_EXERCISES_
a) In the data-in-organizations passage, rewrite the stretch from "3.1 Why Organizations" through "and longer-horizon analysis.", substituting "managers" for "decision makers".
b) Using the data-in-organizations passage, mark each statement yes or no, and quote the words that decide it. (i) OLTP schemas are denormalised to speed aggregation. (ii) Workday is listed as a system that generates Human Resources data. (iii) Operational data is copied into the analytical store continuously, as each transaction occurs.

_EXCERPT TO READ_

########

3 Data in Organizations

3.1 Why Organizations Need Data Systems

A modern organization generates data at every touchpoint: a customer opens an app, a warehouse scans a carton, a plant sensor logs a temperature, an HR system records a leave request. Without deliberate systems, this output is fragmented across applications, stored in incompatible formats, and effectively invisible to decision makers. Data systems are the organizational plumbing that captures, moves, stores, and serves this output so that it can support both daily operations and longer-horizon analysis.

The two jobs data systems must do

Every organization needs data infrastructure that can simultaneously (a) keep the business running by serving live transactions, and (b) support reporting and analysis by preserving a consistent historical view. These two jobs pull in opposite directions, which is why most organizations end up with two layers of data systems rather than one.

3.2 Operational versus Analytical Data

The single most important architectural distinction inside an organization is between systems that run the business and systems that analyse it.

OLTP: Online Transaction Processing

Systems optimised for short, frequent, read-write operations. A single transaction touches few rows and must complete in milliseconds. Examples: the core banking system at HDFC, the order-placement table at Flipkart, the POS database at Reliance Retail. OLTP schemas are highly normalised to avoid update anomalies.

OLAP: Online Analytical Processing

Systems optimised for long, read-heavy queries that aggregate millions of rows. A single query may scan an entire year of sales. Examples: the enterprise data warehouse at Infosys, the revenue cube at Airtel, the supply-chain warehouse at Maruti Suzuki. OLAP schemas are denormalised (star, snowflake) to speed aggregation.

Try here

Why running analytics on the OLTP system is discouraged

A long aggregation query on the transactional database competes for the same resources that serve live customer requests. Organizations therefore replicate operational data on a periodic cadence into a separate analytical store so that the two workloads never interfere.

3.3 Data Across Functional Areas

Each functional area of the organization is both a producer and a consumer of data.

Function	Systems that generate data	Analytical uses
Sales and Marketing	CRM (Salesforce), campaign tools, web analytics	Segmentation, churn prediction, campaign ROI
Finance	ERP (SAP, Oracle Fusion), GL, billing	Variance analysis, forecasting, audit
Operations and Supply Chain	WMS, TMS, MES, IoT sensors	Demand planning, OEE, route optimisation
Human Resources	HRIS (Workday, SuccessFactors)	Attrition modelling, workforce planning
Customer Service	Call-centre, ticketing, chat (Zendesk)	First-call resolution, sentiment, staffing
Risk and Compliance	Core banking, trading systems, KYC	Fraud detection, credit scoring, AML

Crossing the functional boundary

The highest-impact analyses usually require joining data that originated in different functions. Linking marketing spend to sales revenue to customer-service tickets tells a richer story than any one of those datasets alone. The ability to make those joins depends entirely on shared keys (customer ID, product code) that are managed centrally.

########

_INFORMATION SHOWN_
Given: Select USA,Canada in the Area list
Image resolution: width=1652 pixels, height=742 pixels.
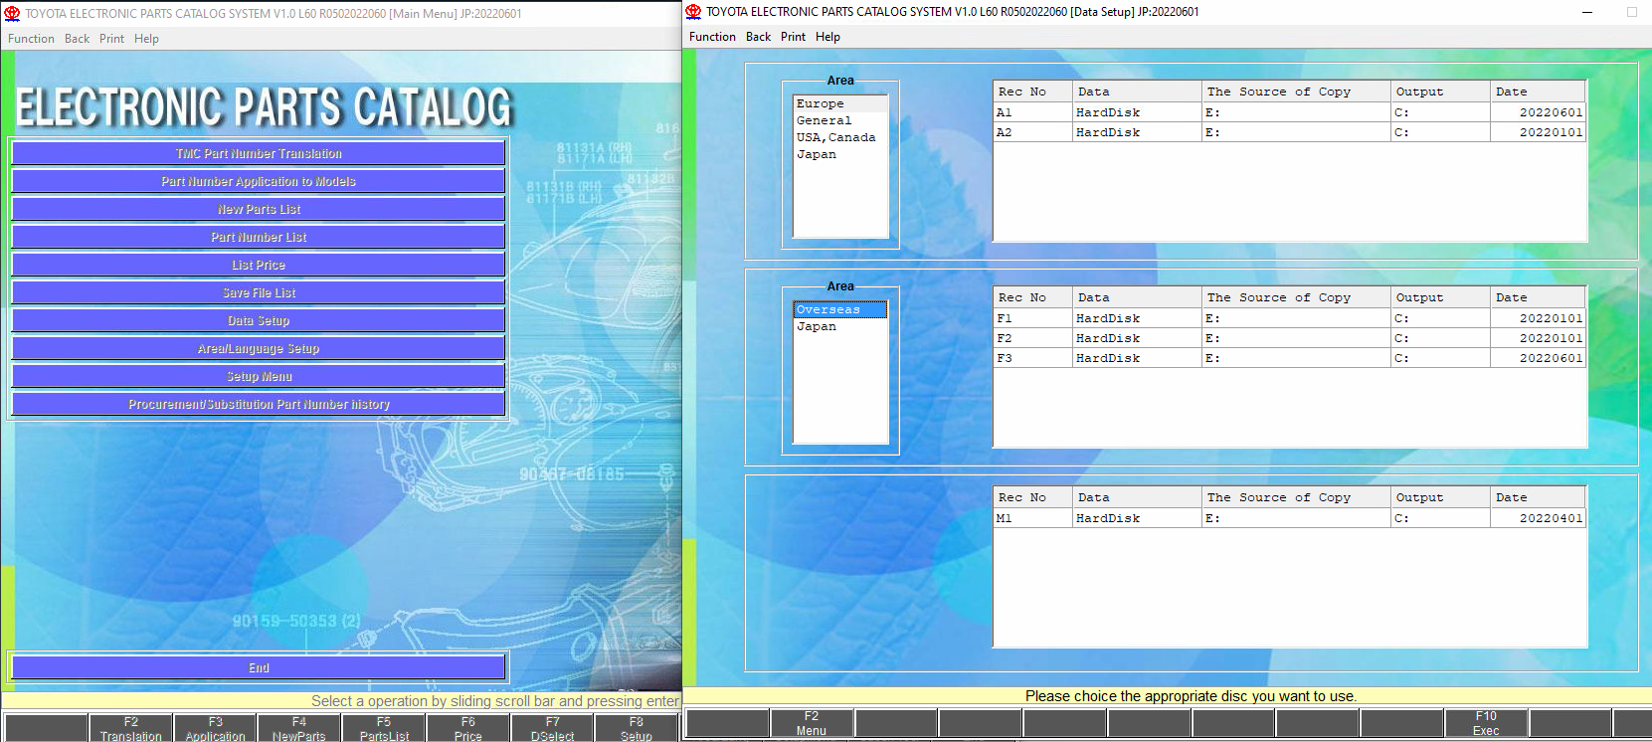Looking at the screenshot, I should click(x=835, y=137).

########

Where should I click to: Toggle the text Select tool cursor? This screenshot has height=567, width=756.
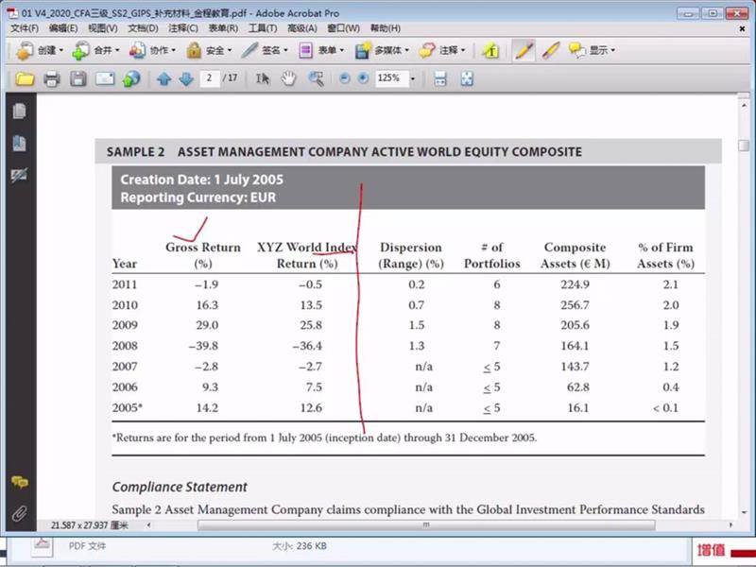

########

_ANSWERS FOR THIS EXERCISE_
a)
3.1 Why Organizations Need Data Systems

A modern organization generates data at every touchpoint: a customer opens an app, a warehouse scans a carton, a plant sensor logs a temperature, an HR system records a leave request. Without deliberate systems, this output is fragmented across applications, stored in incompatible formats, and effectively invisible to managers. Data systems are the organizational plumbing that captures, moves, stores, and serves this output so that it can support both daily operations and longer-horizon analysis.

b)
(i) No: "OLTP schemas are highly normalised to avoid update anomalies."
(ii) Yes: "HRIS (Workday, SuccessFactors)"
(iii) No: "replicate operational data on a periodic cadence into a separate analytical store"